Site icon Simple Comfort Food

Sisig – Reinvented

What a crazy sounding name for a dish; sisig. As many of you might not be aware, but my father-n-law is Filipino, and a great guy to boot. Rarely do I get to sample authentic Filipino food with him, however this past vacation to California allowed me to do just that.  As my sister-n-law, Cindy, recently had her second child, we paid a visit to Oceanside, California, where family and friends gathered for the baby’s baptism. My father-n-law catered in local Filipino food from a restaurant consisting of pancit, mixed vegetables, whole fried fish, garlic fried rice, and sisig. While other guests arrived, they also brought with them dishes such as whole fried garlic shrimp, fruit, egg rolls stuffed with banana and honey glaze, and plenty more. One thing that stood out to me was not only the whole fried shrimp, but sisig.

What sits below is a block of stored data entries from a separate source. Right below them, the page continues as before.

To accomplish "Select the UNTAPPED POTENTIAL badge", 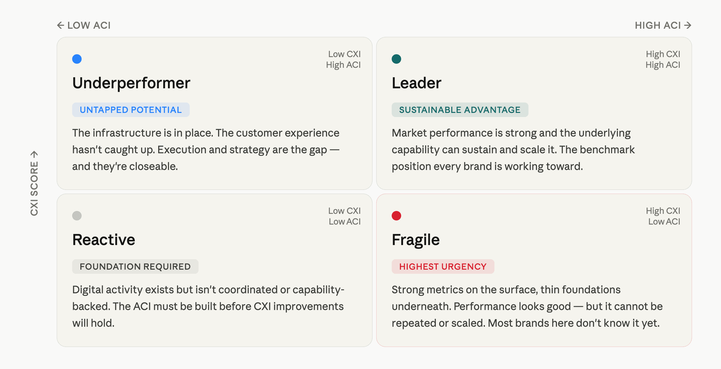I will (131, 110).
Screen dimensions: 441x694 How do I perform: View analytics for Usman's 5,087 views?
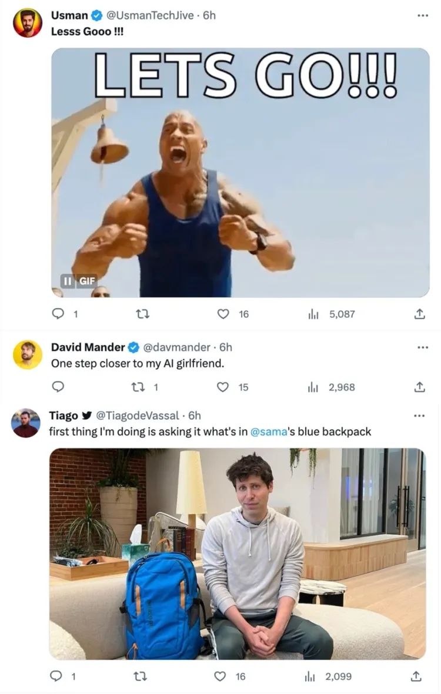coord(313,314)
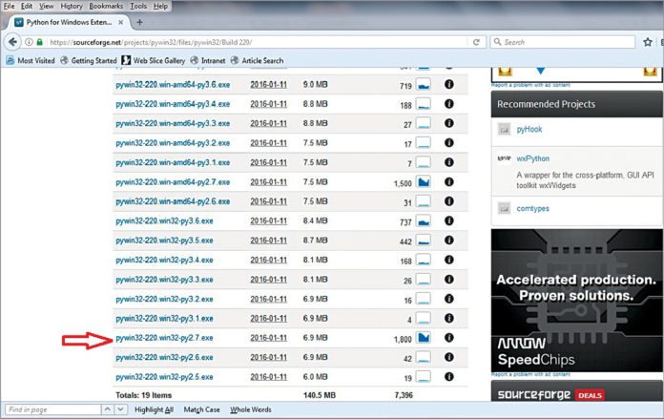Viewport: 664px width, 419px height.
Task: Click find previous arrow in find bar
Action: point(106,409)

As I came back for seconds, thirds, and fourths, my father-n-law and his brothers and cousins chuckled and laughed and asked ‘You like that?, Do you know what is in there?”. I had no idea what was in there and was hesitant to proceed in finding the answer.  As a cook, I wanted to know. I found out that it was made primarly of pig parts including the ear, tongue, brain, heart,  and liver.  I must admit that I did get a small sign of nauseousness, however I quickly wiped the image of ears and brain from my mind. What I really enjoyed was the overall flavor of sisig. It packed a punch with ginger, garlic, vinegar, peppers, and lemon juice. It was truly a delight in my mouth, something I compared to the flavors of a thai larb salad.

I informed my Filipino elders that I would go back and reinvent sisig, and that I did. I was able to invite some local Filipinos over for my Friday Fish Fry last night, and as an appetizer, I served the sisig with cold beer. Both Sonny, Jen, and Mark said the flavor was spot on, and nearly ate the entire plate of sisig!


To prepare the pork, I simply heated a large pot and added the olive oil. Keep in mind that when I sliced the pork roast, I kept some of the fat from the top of the roast to help with the texture that would replace the ears, snout, and other pig items. I then seared each side, and added a cup of water and slow cooked the pork for roughly 45 minutes. Once the pork was cooked, I removed it from the pot and set aside to let cool. In the meantime, in a bowl, I added the lime juice, garlic, ginger, vinegar, peppers, onion, and pepper.  Once the pork is cooled, chop into very small pieces and mix into the bowl. I recommend you let this salad marinate overnight, or at least four hours. The outcome is a reinvented salad that packs a punch with fresh flavors. To my Filipino elders, thank you for the authentic sisig!